**Material for this task:**
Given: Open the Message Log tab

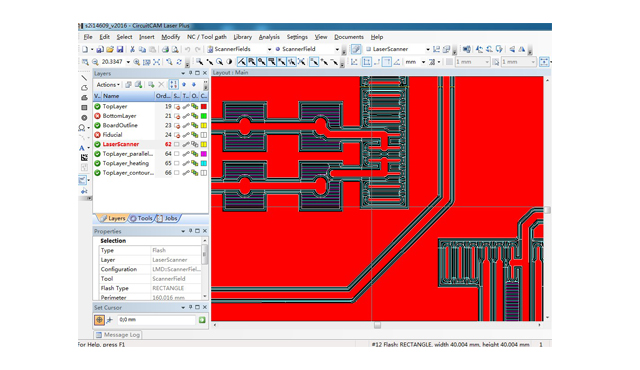Looking at the screenshot, I should (x=118, y=335).
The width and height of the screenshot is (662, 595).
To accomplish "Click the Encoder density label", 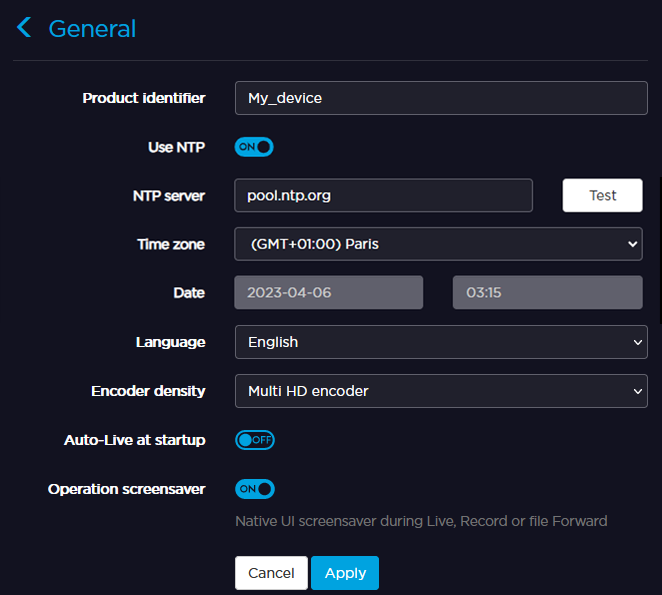I will pyautogui.click(x=148, y=391).
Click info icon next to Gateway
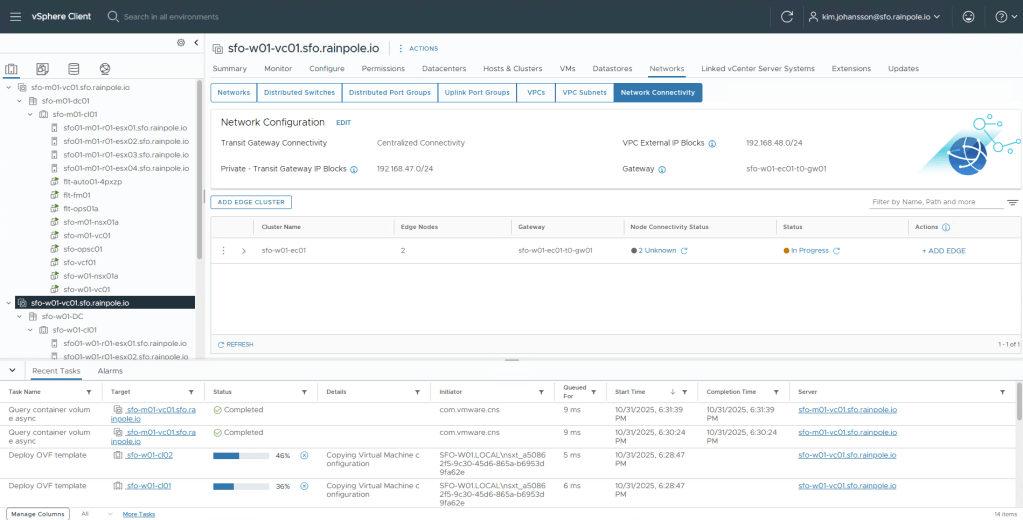The width and height of the screenshot is (1023, 520). tap(662, 169)
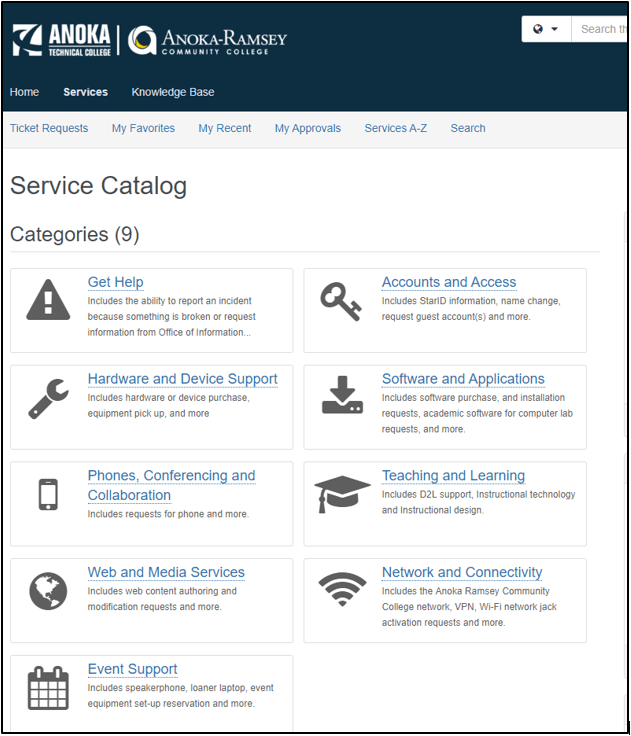This screenshot has height=736, width=631.
Task: Click the search input field at top
Action: pyautogui.click(x=600, y=29)
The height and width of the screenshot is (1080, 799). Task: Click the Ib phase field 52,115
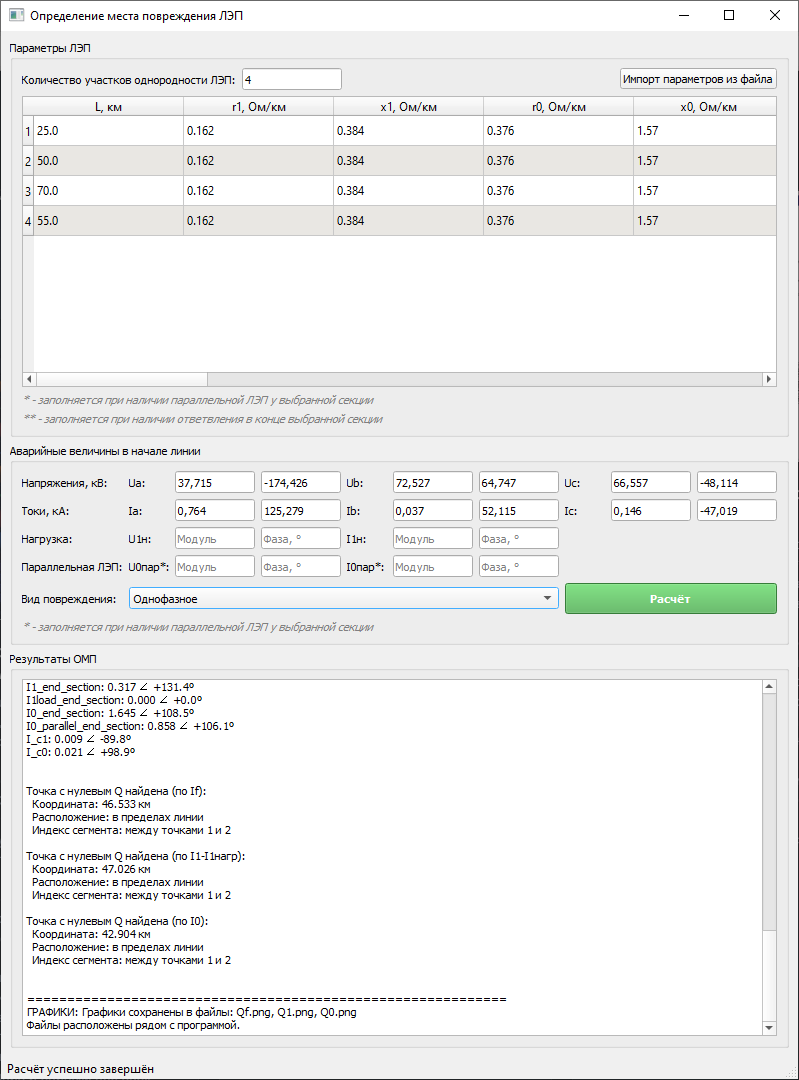click(519, 511)
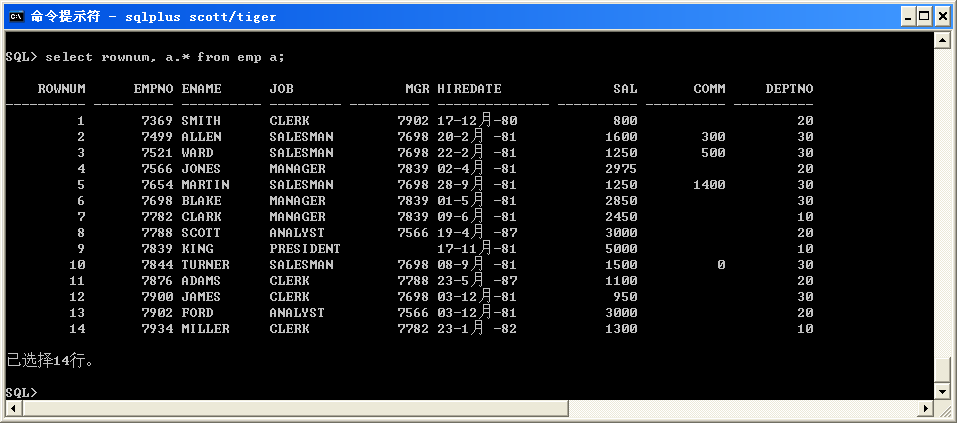Maximize the sqlplus command prompt window
The image size is (957, 423).
(x=925, y=15)
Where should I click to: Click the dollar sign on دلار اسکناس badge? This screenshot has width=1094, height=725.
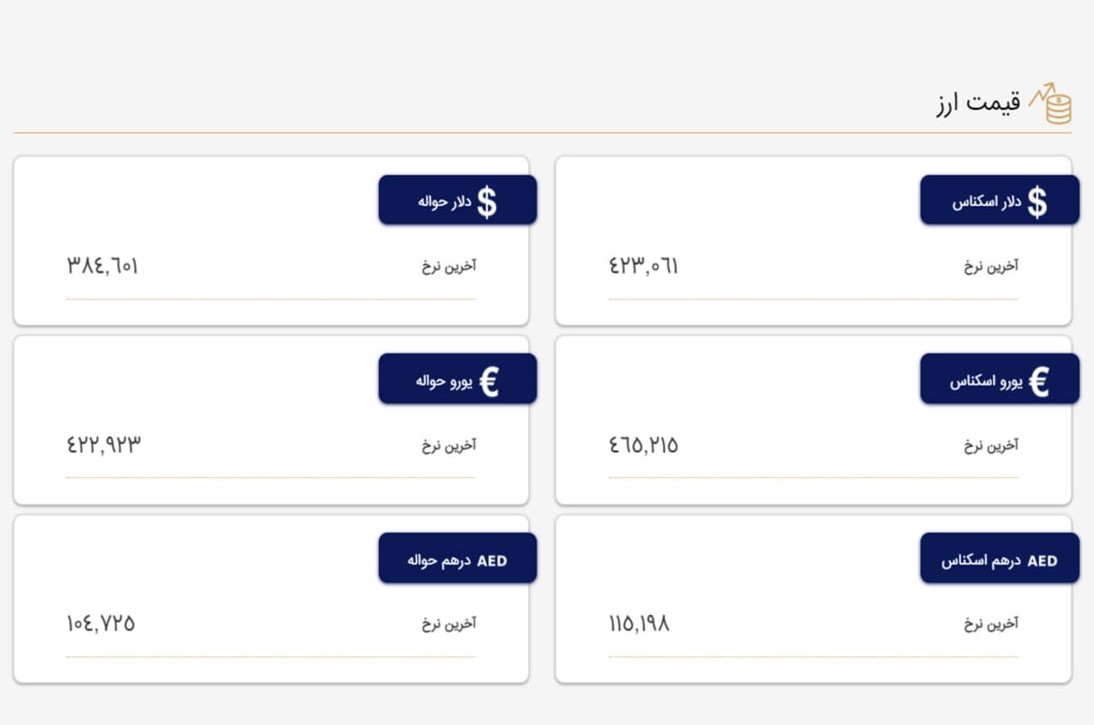[x=1037, y=202]
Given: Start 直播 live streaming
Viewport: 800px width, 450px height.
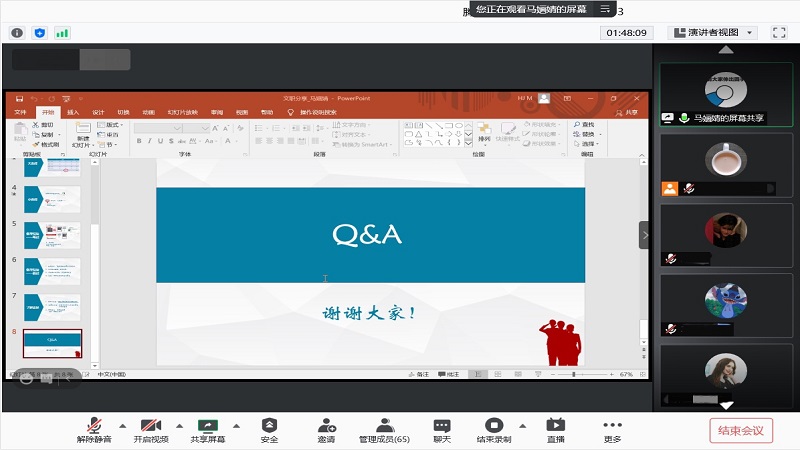Looking at the screenshot, I should point(556,426).
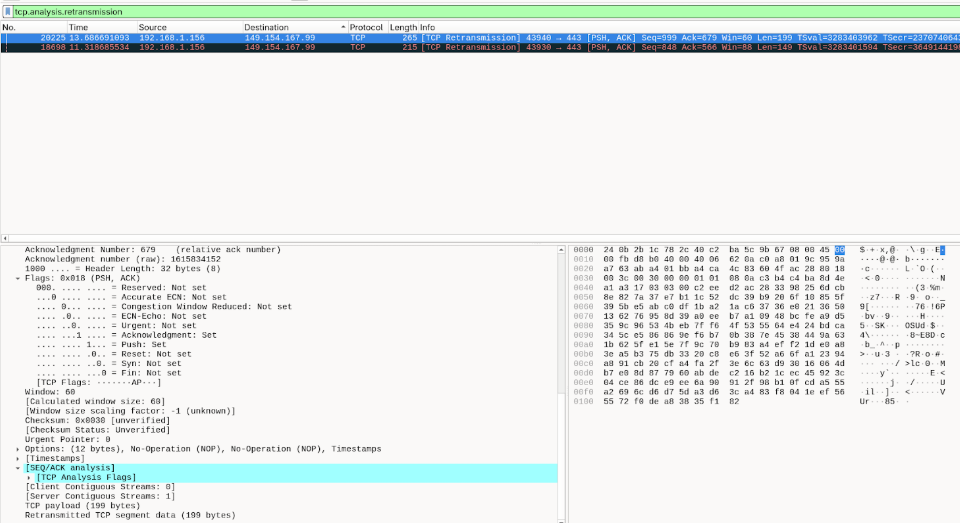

**Work to be completed:**
Your task is to reproduce exactly the lines from the one with "Click info icon next to Gateway" to the end of the material, both included, with the pictures left out.

**Reply:**
Click info icon next to Gateway
The width and height of the screenshot is (1023, 520). tap(662, 169)
This screenshot has height=736, width=631.
Task: Click the search input field at top
Action: pyautogui.click(x=600, y=29)
The height and width of the screenshot is (1080, 799). Task: Click the Ib phase field 52,115
click(519, 511)
Maximize the sqlplus command prompt window
The image size is (957, 423).
(x=925, y=15)
Where should I click to: Click the dollar sign on دلار اسکناس badge? This screenshot has width=1094, height=725.
[x=1037, y=202]
Given: Start 直播 live streaming
Viewport: 800px width, 450px height.
Looking at the screenshot, I should point(556,426).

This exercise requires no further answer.